Je pense qu’en toute chose, ce qui est important, c’est l’expérience et c’est ce qui est le plus enrichissant quelle que soit l’université que l’on choisit. L’expérience est importante parce qu’elle nous ouvre sur le monde et l’ouverture sur le monde d’aujourd’hui, c’est fondamentale parce que l’on est dans l’ère de la mondialisation et les peuples se rencontrent, se mélangent. Je crois qu’il n’y a pas forcément lieu de se limiter à son pays. Il faut aussi s’ouvrir sur d’autres cultures. L’Afrique, c’est vrai à une culture différente de l’Europe, mais il est important aussi de voir comment d’autres personnes vivent dans une autre zone du monde et quelle est l’attitude des étudiants dans une université africaine. J’ai remarqué une chose, c’est qu’ils sont beaucoup plus assidus et plus méthodiques qu’en Europe.
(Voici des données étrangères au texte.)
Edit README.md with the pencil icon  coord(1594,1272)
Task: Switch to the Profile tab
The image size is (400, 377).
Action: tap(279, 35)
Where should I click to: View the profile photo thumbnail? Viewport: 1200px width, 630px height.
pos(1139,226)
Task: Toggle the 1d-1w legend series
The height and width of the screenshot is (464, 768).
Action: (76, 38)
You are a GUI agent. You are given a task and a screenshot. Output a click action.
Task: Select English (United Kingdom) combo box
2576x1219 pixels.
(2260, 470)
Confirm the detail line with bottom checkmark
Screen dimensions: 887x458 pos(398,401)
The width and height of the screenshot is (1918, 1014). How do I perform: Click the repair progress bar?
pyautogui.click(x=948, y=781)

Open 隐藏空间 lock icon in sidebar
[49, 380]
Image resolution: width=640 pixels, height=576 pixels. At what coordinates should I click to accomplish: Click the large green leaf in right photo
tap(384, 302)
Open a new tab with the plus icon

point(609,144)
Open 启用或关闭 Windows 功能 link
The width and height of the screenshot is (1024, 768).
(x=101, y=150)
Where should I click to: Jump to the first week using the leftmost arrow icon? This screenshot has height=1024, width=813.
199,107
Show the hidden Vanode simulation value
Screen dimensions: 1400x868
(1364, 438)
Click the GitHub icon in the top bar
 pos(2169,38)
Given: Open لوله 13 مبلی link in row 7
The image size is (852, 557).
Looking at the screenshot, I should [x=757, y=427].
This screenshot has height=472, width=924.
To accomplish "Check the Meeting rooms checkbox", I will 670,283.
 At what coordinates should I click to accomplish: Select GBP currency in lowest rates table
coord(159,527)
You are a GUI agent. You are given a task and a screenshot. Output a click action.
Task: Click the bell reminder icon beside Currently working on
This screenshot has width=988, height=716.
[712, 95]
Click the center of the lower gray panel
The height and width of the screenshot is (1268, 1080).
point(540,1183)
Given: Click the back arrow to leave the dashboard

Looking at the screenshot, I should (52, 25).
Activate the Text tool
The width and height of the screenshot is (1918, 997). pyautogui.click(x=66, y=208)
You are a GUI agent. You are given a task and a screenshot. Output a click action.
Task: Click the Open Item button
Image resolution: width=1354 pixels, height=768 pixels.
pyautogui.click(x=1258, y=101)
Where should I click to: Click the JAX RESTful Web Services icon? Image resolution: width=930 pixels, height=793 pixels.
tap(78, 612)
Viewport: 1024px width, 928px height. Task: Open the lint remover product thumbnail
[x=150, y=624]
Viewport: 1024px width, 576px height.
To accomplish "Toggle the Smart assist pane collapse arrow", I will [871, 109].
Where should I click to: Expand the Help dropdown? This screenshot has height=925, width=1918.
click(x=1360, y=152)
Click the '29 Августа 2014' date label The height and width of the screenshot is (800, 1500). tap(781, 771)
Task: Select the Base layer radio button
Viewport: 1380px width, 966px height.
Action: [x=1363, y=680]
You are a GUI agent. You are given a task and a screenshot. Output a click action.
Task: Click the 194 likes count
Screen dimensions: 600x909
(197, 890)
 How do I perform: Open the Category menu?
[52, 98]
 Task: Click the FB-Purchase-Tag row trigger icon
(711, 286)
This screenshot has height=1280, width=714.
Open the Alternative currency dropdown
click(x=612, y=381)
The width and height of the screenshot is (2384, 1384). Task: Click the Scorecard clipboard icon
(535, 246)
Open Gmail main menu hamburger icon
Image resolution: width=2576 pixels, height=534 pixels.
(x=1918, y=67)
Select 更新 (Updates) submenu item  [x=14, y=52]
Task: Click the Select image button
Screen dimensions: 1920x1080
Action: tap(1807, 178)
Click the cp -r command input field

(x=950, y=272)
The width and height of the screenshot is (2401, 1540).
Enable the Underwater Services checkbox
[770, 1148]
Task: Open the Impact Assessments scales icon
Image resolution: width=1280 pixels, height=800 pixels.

Je suis parti avec l’idée que je veux faire histoire pour être professeur dans un lycée et quand je vois les étudiants me dire que je veux faire doctorat pour être enseignant-chercheur et bien ça m’a poussé à faire la même chose. Ça a augmenté mon degré de motivation.

L’université étant inséparable de la société, avez-vous appris des choses quant au fonctionnement de la société sénégalaise durant votre séjour à l’UCAD ?

Oui, on apprend beaucoup de choses du fonctionnement de la société sénégalaise que ça soit à l’université quand il y a des débats sur des faits de société, mais aussi en observant les gens qui nous entourent. Donc c’est sûr que bon quand je suis venu en vacances au Sénégal, je me dis que finalement, je ne connaissais pas ce pays. Je connaissais pourtant déjà un peu l’histoire, je m’étais renseigné, mais ce n’est pas de cette façon que l’on connaît le Sénégal. Il faut aussi voir la culture, comment les gens vivent. L’université est un lieu intéressant parce qu’il y a des étudiants de plusieurs régions, de plusieurs ethnies qui sont là et se fréquentent.

Je vois souvent qu’il y a de petites blagues entre les sérères et les peulhs. Je sais que c’est amusant, mais ce qui est beau à voir, c’est la cohésion qu’il y a au Sénégal entre les ethnies et aussi par rapport à la pratique religieuse. Il y a deux religions au Sénégal, l’islam qui est la religion la plus importante, mais il y a aussi le christianisme. Le Sénégal est un exemple en matière de cohabitation religieuse et on le voit à l’université parce que parfois quand on étudie l’histoire des religions, on peut être amené à faire des débats, mais personne ne va discréditer une autre religion au profit de la sienne.

Le Sénégal est un pays relativement mature, même du point de vue de la politique parce que je m‘intéresse beaucoup à la politique du Sénégal. On pense ce que l’on veut de tel ou tel homme politique, mais le Sénégal est un exemple en matière de démocratie, c’est ce qui l’honore. C’est un pays pour moi qui a beaucoup de mérite, du potentiel et qui devrait se développer. Je le souhaite plus que tout.

Pensez-vous réussir votre insertion professionnelle avec le diplôme de l’UCAD ?

Pourquoi pas. Je dois vous avouer que c’est un projet, si un jour on m’offre l’opportunité de venir enseigner à l’UCAD, je prends tout de suite. Donc avoir un diplôme de l’UCAD, c’est évidemment un avantage.